BEGIN EXTRACT

Theater Fire – Sounds as big as Texas
Watching Theater Fire onstage is like watching a ghost band. Instruments and voices fade in and out of the rootsy mix like weary apparitions. Donald Feagin and Curtis Heath, the group’s main songwriters and vocalists, appear at the microphone like storytellers relaying some secret, ancient texts, as the band locks into its relaxed but steady groove.
The Theater Fire features as many as eight musicians and their music has been labeled everything from alt-country orchestral pop to ambient honky-tonk. Their varied mix of bluegrass, mariachi, country and gospel resists easy genre classification.
“I’m always listening for that balance of sound, where everything mixes and it still has space and it still has depth,” Feagin says. Although that does little to place the Theater Fire into any category, both Feagin and Heath seem content to stay away from labels and the limits associated with them.
“We’ve been told by people outside of the state that we sound like what they thought Texas would sound like,” adds Heath.
The band originally came into being as Vena Cava, way back in 1995, playing a more standard form of roots music. But with the addition of multi-instrumentalist Sean French and drummer Nick Prendergast (and after discovering a San Diego group already owned the name Vena Cava), they morphed into the Theater Fire in 2001. “That was way before the Arcade Fire came around,” notes Feagin, obviously annoyed by folks who think he copped the name from the Canadian indie-rockers.
The band’s impressive diversity of instrumentation includes accordion, mandolin, xylophone, banjo, trumpet, trombone, harmonica and violin. On both their self-titled 2004 debut and the new Everybody Has A Dark Side, they produce a sound that is sparse and languid but still somehow urgent, both filling and creating space.
“We want to create a nice tonal landscape, like great country records of the ’50s and ’60s,” says Feagin, who manages a used bookstore in Arlington. He comes off as intense and deliberate, while Heath (a school bus driver) brings a lighter presence to the band.
This yin-and-yang helps diversify their new disc. “Kicking up The Darkness” opens the record ominously, with Feagin sounding like Tom Waits fronting Calexico. There are elements of Nick Cave and Lou Reed also floating in the mix. The second cut is Heath’s “Fiddleback Weaver”, a more playful tune with some intriguing influences from south of the border.

END EXTRACT
BEGIN RECORDS

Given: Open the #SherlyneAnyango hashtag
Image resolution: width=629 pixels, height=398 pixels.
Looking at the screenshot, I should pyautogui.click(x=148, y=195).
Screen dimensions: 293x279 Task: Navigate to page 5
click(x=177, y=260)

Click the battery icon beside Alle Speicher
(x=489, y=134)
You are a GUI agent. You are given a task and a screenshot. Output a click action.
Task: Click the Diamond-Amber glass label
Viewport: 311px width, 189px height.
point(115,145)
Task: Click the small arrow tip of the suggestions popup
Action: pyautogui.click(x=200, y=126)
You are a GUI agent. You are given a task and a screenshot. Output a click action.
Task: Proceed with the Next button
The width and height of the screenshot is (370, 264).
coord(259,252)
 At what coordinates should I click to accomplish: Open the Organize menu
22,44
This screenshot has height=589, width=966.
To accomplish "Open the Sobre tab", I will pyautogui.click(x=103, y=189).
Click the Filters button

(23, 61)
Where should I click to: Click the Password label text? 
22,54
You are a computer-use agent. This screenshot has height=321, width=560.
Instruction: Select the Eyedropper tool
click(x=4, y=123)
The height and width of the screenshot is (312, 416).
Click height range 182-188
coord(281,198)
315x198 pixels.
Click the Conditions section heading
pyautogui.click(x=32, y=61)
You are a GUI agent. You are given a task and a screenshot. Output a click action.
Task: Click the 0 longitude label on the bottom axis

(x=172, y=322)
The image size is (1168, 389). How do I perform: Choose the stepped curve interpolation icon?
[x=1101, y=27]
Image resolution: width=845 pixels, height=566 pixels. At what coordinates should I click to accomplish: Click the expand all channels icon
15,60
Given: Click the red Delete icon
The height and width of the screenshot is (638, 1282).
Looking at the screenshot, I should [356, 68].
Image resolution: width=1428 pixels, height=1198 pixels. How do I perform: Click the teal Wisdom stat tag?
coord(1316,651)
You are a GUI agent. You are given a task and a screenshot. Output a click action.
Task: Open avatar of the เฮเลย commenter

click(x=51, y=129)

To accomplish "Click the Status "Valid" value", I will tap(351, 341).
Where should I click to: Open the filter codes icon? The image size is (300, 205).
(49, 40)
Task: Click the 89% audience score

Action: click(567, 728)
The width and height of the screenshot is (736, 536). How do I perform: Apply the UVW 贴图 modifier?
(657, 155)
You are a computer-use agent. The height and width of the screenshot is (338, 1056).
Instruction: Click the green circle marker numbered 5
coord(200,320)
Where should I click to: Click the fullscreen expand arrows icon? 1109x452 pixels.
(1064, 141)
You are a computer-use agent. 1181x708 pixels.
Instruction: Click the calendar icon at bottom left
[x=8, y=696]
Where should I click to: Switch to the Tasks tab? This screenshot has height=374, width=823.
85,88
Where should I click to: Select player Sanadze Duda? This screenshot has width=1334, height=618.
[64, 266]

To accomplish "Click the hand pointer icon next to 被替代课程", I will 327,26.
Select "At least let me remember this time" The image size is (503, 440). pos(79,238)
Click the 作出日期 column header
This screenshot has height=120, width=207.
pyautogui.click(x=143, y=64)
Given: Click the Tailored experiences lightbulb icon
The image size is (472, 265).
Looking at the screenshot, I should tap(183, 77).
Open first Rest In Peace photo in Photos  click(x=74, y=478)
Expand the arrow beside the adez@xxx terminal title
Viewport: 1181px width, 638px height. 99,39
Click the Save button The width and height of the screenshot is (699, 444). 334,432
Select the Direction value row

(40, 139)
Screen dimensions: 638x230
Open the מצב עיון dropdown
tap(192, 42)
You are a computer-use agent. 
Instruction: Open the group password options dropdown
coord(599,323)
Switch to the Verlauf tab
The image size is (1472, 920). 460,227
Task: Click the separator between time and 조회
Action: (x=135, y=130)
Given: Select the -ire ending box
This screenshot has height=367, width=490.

END RECORDS

WORK ORDER A =>
Please condense the paragraph of the Theater Fire article that begins "The band's impressive diversity" into a short bulleted list that keeps its main facts.
WORK ORDER B =>
Pick up the Theater Fire article above with new text that follows its last sentence.

RESPONSE AREA A =>
- Instruments: accordion, mandolin, xylophone, banjo, trumpet, trombone, harmonica and violin.
- Records: the self-titled 2004 debut and the new Everybody Has A Dark Side.
- Sound on both: sparse and languid yet somehow urgent, both filling and creating space.

RESPONSE AREA B =>
“Where I was raised, there was always Tejano music blaring out of cars and windows,” Heath explains. “Those melodies were strong and they stuck in my head.”
Together, Heath and Feagin forge an unlikely pairing akin to, say, Marty Robbins with Brian Eno. Theirs is a beautiful and intricate sound that plays like the soundtrack to a PBS special on prairie dogs.
Both Feagin and Heath are constantly searching for fresh avenues of expression. “I want to write about something different,” says Feagin, “to connect with the audience in a different way.”
For the majority of Everybody Has A Dark Side, he achieves his goal, singing lyrics such as, “Marching through mud for a month/Having worms again for lunch,” on the creaking historical narrative “Civil Warrior”. “I watch a lot of documentaries, and it’s true that worms were a source of protein for people fighting in the Civil War,” Feagin explains.
Historical accuracy and general unpleasantness aside, Feagin’s determination to be unique is almost as strong as his distrust for the corporate side of music. “I’m very wary of major labels — the deals you enter into and the compromises you have to make,” he says. The band’s two indie releases have sold well; as such, thus far they’ve not been swayed that such compromises are necessary for the Theatre Fire.
For now, they’re content with simply having begun to grow beyond just a local and regional identity. “I had no idea this thing would be successful,” Heath says.” It makes me really happy and proud to know that we have fans outside of Texas.”